- **Task to complete**
Nothing in the records should differ when you write them out again.
====
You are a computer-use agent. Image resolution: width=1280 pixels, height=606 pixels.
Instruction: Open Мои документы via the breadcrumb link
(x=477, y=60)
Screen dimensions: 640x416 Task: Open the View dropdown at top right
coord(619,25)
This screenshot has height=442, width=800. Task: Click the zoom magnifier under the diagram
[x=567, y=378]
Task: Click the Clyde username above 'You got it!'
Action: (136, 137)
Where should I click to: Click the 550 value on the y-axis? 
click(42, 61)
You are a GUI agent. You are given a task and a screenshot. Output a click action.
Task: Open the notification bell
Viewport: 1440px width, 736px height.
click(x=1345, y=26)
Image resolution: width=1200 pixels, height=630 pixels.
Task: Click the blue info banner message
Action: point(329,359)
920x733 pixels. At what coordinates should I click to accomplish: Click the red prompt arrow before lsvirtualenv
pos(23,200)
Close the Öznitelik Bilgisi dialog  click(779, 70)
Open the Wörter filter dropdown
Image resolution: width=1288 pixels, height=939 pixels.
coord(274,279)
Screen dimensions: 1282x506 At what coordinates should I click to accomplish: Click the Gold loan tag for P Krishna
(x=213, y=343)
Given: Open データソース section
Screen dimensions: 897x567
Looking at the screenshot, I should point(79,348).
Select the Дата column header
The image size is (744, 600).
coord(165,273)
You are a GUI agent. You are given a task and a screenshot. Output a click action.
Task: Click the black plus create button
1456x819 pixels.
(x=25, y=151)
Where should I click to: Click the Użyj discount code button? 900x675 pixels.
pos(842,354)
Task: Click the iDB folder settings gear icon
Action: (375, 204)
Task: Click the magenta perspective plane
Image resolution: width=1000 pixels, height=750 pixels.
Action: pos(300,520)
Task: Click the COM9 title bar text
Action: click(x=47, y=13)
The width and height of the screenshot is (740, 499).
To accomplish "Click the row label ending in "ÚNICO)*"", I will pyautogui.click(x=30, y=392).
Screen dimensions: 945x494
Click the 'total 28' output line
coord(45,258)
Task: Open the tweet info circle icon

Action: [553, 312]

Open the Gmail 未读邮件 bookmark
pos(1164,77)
====
- **Solved exercise**
You are a computer-use agent. Image resolution: width=1280 pixels, height=606 pixels.
Instruction: Open Мои документы via the breadcrumb link
(x=477, y=60)
Screen dimensions: 640x416 Task: Open the View dropdown at top right
coord(619,25)
This screenshot has height=442, width=800. Task: Click the zoom magnifier under the diagram
[x=567, y=378]
Task: Click the Clyde username above 'You got it!'
Action: (136, 137)
Where should I click to: Click the 550 value on the y-axis? 
click(42, 61)
You are a GUI agent. You are given a task and a screenshot. Output a click action.
Task: Open the notification bell
Viewport: 1440px width, 736px height.
click(x=1345, y=26)
Image resolution: width=1200 pixels, height=630 pixels.
Task: Click the blue info banner message
Action: point(329,359)
920x733 pixels. At what coordinates should I click to accomplish: Click the red prompt arrow before lsvirtualenv
pos(23,200)
Close the Öznitelik Bilgisi dialog  click(779, 70)
Open the Wörter filter dropdown
Image resolution: width=1288 pixels, height=939 pixels.
coord(274,279)
Screen dimensions: 1282x506 At what coordinates should I click to accomplish: Click the Gold loan tag for P Krishna
(x=213, y=343)
Given: Open データソース section
Screen dimensions: 897x567
Looking at the screenshot, I should point(79,348).
Select the Дата column header
The image size is (744, 600).
coord(165,273)
You are a GUI agent. You are given a task and a screenshot. Output a click action.
Task: Click the black plus create button
1456x819 pixels.
(x=25, y=151)
Where should I click to: Click the Użyj discount code button? 900x675 pixels.
pos(842,354)
Task: Click the iDB folder settings gear icon
Action: (375, 204)
Task: Click the magenta perspective plane
Image resolution: width=1000 pixels, height=750 pixels.
Action: pos(300,520)
Task: Click the COM9 title bar text
Action: click(x=47, y=13)
The width and height of the screenshot is (740, 499).
To accomplish "Click the row label ending in "ÚNICO)*"", I will pyautogui.click(x=30, y=392).
Screen dimensions: 945x494
Click the 'total 28' output line
coord(45,258)
Task: Open the tweet info circle icon

Action: [553, 312]

Open the Gmail 未读邮件 bookmark
pos(1164,77)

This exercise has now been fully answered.